Navy Cmdr. James Rainwater and Lt. Cmdr. Brant IIahn from Pensacola and Sabreliner director of program development Al Farless, who oversees the T-2 project, will be on hand to watch the T-2 roll out of the Perryville plant Friday.
The aircraft underwent complete reconditioning that included corrosion removal and painting. Sabreliner had to manufacture some aircraft component parts to complete the reconditioning.
Work is continuing on 10 more T-2s at the Perryville facility, which is expected to complete work on at least a dozen of the planes within a year.
The T-2 Buckeye trainer was originally produced by North American Aviation (Rockwell International) in Columbus, Ohio, beginning in 1958. The T-2 is currently being used by the Navy for aircraft carrier take-off and landing training.
The Douglas A-4 Skyhawk was produced in many variations from 1953 to 1979. It included more than 2,400 A-4 attack aircraft and more than 500 TA-4J trainers. Only the training version remains in service.
The current contract with the Navy has a potential value of more than $30 million.
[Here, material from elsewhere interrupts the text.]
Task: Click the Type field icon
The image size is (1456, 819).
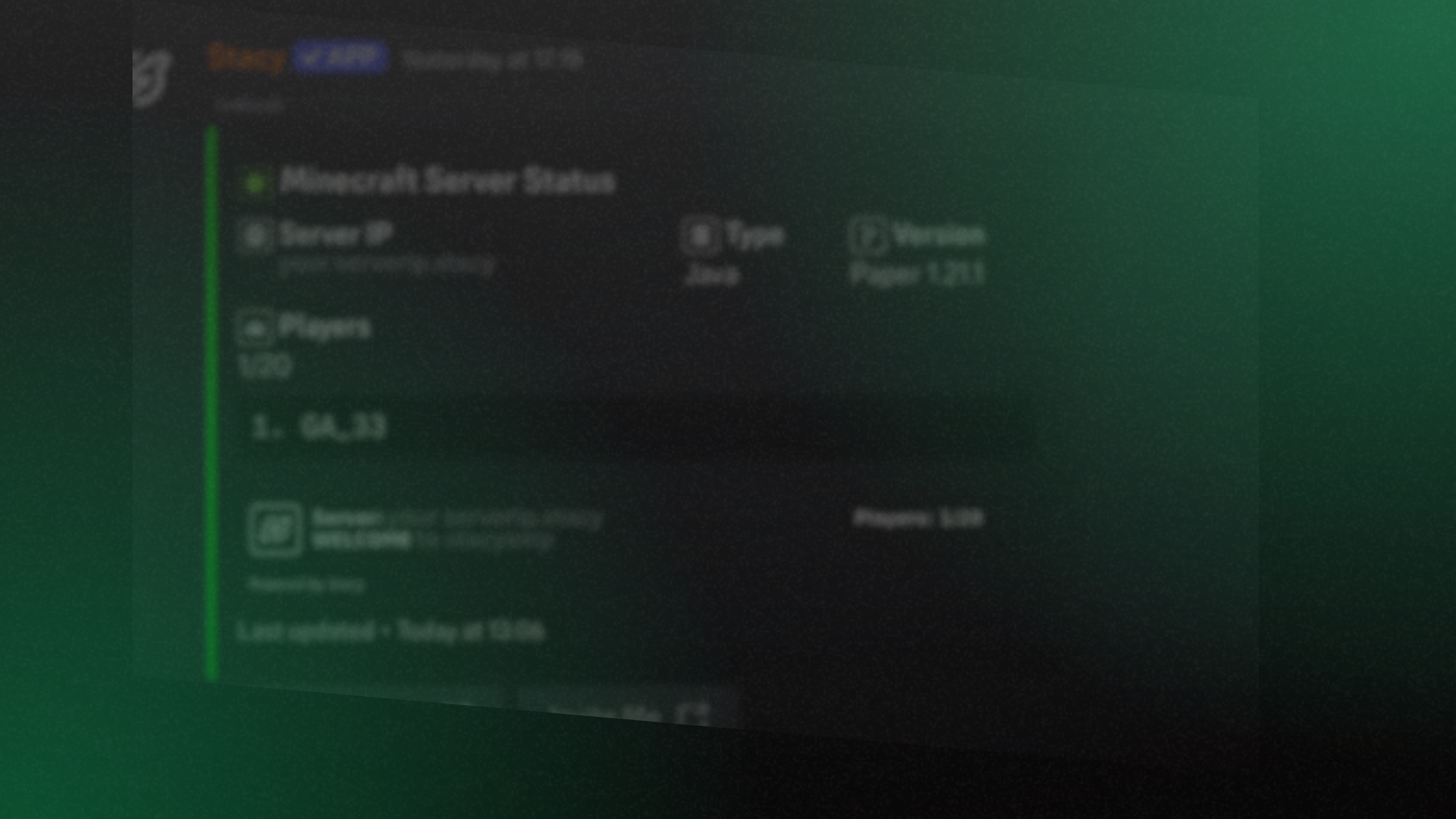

The government estimates that a dozen T-2 and two TA-4J training aircraft per year will come to Sabreliner for depot-level maintenance.
The contract also calls the same maintenance of foreign-owned T-2 and A-4 aircraft through the government's foreign military sales program. The work is being performed at Sabreliner in Perryville.
"The contract has added more than 50 jobs at the Perryville plant, said Barry Dunigan of Tretter-Gorman Inc., a St. Louis public relations company that handles Sabreliner.
Navy planes started coming into Perryville for maintenance in December.
The Navy contract was the third military contract for Sabreliner last August. Other contracts were a $200 million Air Force contract and a $3.4 million Army contract.